Required action => The lines to repeat are those below from the one containing "Given: Delete the" down to the one containing "The width and", both included; reproduce them exactly and nothing else.

Information =>
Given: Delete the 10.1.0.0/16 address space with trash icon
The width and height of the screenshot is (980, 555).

==

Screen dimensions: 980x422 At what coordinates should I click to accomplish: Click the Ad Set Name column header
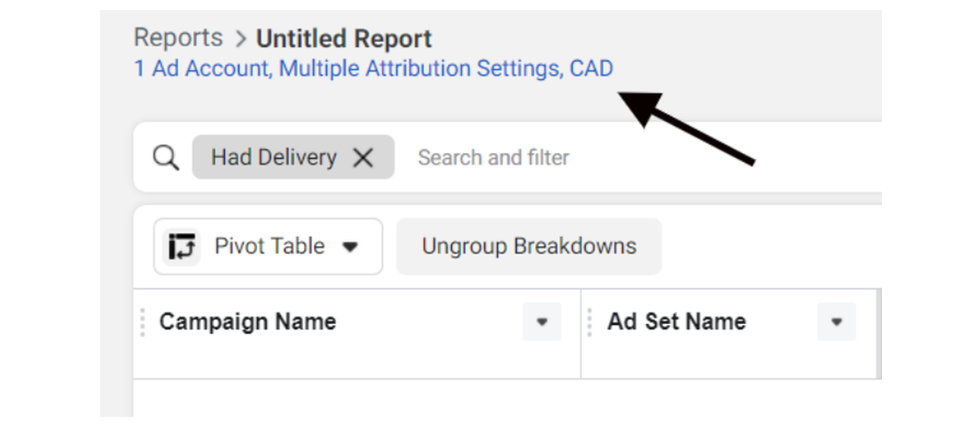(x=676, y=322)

==

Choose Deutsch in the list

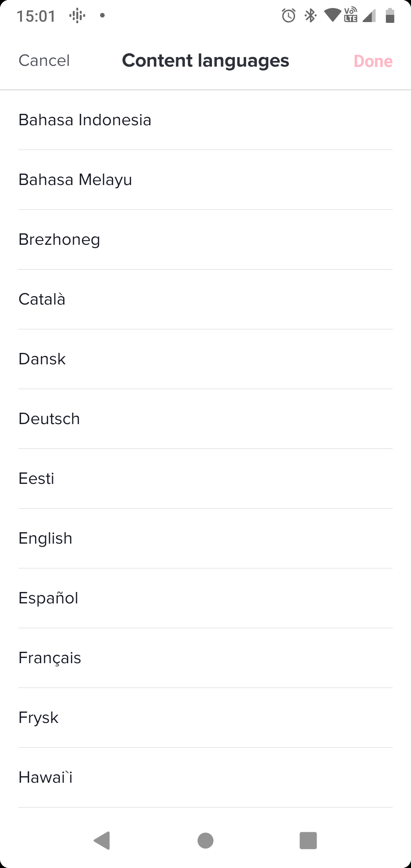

Your response =>
Given: Delete the 10.1.0.0/16 address space with trash icon
The width and height of the screenshot is (980, 555).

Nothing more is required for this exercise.